>>>>

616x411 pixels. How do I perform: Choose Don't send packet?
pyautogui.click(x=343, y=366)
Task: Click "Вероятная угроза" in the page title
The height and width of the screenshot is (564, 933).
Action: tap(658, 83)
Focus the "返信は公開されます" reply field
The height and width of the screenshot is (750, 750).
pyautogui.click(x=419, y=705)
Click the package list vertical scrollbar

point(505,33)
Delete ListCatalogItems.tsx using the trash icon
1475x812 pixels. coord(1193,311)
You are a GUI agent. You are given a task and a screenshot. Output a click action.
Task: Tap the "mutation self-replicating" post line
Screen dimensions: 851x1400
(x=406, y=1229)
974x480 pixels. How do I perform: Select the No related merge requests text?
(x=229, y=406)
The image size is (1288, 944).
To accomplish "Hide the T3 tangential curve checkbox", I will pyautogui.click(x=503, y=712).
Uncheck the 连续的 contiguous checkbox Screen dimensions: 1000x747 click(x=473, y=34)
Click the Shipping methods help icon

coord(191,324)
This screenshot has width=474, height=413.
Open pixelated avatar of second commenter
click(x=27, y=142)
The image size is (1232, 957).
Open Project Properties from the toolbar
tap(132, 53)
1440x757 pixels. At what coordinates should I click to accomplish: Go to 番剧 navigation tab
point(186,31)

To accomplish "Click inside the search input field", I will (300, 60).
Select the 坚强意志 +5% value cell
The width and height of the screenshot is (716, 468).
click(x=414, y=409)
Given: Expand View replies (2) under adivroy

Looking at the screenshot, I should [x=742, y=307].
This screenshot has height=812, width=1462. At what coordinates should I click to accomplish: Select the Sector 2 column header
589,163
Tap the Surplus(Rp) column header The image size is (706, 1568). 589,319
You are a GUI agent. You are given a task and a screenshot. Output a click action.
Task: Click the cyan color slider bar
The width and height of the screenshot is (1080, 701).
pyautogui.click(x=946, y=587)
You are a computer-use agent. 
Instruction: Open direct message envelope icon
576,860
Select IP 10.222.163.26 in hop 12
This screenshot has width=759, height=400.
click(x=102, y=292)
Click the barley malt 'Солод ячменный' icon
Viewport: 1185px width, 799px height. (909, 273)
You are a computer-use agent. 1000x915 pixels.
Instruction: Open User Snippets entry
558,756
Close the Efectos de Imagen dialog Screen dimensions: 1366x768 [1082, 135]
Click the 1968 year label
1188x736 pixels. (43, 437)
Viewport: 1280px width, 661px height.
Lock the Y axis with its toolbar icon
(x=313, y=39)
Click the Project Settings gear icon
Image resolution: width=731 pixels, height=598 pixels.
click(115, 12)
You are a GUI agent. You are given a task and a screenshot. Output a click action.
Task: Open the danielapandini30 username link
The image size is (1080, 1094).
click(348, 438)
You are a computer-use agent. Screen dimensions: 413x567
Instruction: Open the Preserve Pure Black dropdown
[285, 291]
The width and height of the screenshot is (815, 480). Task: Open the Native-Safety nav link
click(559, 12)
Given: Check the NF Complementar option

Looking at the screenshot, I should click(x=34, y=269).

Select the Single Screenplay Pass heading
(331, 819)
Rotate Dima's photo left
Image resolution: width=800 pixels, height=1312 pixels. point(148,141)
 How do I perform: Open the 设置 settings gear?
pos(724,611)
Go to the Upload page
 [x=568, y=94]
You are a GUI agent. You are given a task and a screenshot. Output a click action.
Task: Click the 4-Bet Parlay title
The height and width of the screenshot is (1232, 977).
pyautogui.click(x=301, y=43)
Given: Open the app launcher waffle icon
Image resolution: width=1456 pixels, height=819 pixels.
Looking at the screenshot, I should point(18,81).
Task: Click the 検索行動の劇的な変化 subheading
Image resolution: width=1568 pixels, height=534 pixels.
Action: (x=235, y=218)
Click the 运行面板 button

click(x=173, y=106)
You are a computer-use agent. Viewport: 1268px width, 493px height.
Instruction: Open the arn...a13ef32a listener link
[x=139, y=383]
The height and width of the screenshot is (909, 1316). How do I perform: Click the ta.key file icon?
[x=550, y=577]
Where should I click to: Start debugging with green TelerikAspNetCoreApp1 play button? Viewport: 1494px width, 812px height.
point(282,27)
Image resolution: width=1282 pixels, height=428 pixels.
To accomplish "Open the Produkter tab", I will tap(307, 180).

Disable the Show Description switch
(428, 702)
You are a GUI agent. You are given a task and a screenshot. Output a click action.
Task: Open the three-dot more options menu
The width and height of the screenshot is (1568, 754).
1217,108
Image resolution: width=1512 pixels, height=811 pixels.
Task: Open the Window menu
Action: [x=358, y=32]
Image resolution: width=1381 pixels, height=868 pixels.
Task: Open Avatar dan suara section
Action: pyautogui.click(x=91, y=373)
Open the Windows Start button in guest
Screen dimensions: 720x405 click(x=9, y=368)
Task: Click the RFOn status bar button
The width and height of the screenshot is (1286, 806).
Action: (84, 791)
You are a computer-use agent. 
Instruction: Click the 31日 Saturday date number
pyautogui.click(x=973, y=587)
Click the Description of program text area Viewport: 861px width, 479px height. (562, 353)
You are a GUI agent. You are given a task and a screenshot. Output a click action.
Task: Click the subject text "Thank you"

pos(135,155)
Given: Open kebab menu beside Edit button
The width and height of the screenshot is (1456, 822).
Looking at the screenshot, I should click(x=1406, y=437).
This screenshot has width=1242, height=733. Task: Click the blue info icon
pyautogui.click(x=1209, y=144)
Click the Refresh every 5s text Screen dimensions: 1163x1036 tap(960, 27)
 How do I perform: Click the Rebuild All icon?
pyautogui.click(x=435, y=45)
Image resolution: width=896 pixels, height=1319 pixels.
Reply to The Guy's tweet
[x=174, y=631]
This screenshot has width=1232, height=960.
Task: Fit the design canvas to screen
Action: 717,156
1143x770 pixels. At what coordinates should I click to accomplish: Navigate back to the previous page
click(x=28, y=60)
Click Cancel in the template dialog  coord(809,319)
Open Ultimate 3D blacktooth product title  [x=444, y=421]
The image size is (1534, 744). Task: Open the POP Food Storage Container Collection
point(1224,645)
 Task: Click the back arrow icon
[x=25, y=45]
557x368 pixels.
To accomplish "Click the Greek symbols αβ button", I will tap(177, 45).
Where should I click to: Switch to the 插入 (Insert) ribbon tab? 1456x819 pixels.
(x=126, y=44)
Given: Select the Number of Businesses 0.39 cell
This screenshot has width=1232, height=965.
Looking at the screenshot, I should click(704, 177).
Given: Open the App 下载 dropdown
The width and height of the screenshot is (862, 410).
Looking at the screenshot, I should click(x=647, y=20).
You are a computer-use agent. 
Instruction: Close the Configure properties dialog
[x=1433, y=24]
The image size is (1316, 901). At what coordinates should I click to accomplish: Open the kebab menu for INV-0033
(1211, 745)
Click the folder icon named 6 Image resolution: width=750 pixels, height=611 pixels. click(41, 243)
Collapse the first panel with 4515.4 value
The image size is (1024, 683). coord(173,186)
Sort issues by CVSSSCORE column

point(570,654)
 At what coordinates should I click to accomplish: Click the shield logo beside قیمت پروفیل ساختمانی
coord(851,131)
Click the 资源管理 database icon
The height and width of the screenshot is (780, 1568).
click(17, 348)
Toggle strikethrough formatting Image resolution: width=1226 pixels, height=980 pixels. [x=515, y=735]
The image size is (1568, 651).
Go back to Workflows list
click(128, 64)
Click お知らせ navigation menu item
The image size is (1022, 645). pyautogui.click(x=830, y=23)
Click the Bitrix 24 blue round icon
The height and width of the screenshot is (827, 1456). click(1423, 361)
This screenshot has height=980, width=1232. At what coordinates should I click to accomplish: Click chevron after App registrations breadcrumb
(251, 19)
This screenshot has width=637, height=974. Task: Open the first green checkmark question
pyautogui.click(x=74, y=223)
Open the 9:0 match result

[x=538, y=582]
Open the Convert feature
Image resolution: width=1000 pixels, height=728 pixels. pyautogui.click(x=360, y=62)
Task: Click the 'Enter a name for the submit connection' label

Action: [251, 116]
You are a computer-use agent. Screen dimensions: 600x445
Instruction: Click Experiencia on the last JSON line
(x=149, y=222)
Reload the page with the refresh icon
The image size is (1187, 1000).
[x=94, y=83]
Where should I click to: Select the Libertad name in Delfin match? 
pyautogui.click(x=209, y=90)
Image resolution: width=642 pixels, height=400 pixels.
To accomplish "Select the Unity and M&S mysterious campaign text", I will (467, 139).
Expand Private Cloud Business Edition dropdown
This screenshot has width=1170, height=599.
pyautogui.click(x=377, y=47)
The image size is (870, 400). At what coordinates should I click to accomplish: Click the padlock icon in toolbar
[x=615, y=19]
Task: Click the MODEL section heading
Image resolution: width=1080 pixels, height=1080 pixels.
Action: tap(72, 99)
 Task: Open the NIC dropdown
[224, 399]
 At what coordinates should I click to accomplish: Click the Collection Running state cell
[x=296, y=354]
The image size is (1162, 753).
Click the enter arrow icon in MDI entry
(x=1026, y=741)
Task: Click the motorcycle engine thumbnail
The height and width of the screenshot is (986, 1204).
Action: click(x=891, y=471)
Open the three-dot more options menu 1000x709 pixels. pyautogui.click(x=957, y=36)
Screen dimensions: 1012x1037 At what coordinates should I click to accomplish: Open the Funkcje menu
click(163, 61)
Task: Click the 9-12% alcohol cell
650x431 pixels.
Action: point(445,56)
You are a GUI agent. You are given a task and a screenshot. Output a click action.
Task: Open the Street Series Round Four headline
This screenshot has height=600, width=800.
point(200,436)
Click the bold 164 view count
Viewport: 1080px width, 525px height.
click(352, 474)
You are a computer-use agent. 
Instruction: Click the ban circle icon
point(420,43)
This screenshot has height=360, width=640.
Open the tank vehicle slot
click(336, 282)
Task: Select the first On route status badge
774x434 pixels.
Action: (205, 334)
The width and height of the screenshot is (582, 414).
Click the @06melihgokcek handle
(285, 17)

<<<<

_WORK INSTRUCTIONS_
Starting at the line containing "557x368 pixels." and ending at the line containing "[x=1433, y=24]", switch each "Given" to "Goal" in the listing and write out only those lines, leaving everything else unchanged.

_OUTPUT FOR THIS EXERCISE_
557x368 pixels.
To accomplish "Click the Greek symbols αβ button", I will tap(177, 45).
Where should I click to: Switch to the 插入 (Insert) ribbon tab? 1456x819 pixels.
(x=126, y=44)
Goal: Select the Number of Businesses 0.39 cell
This screenshot has width=1232, height=965.
Looking at the screenshot, I should click(704, 177).
Goal: Open the App 下载 dropdown
The width and height of the screenshot is (862, 410).
Looking at the screenshot, I should click(x=647, y=20).
You are a computer-use agent. 
Instruction: Close the Configure properties dialog
[x=1433, y=24]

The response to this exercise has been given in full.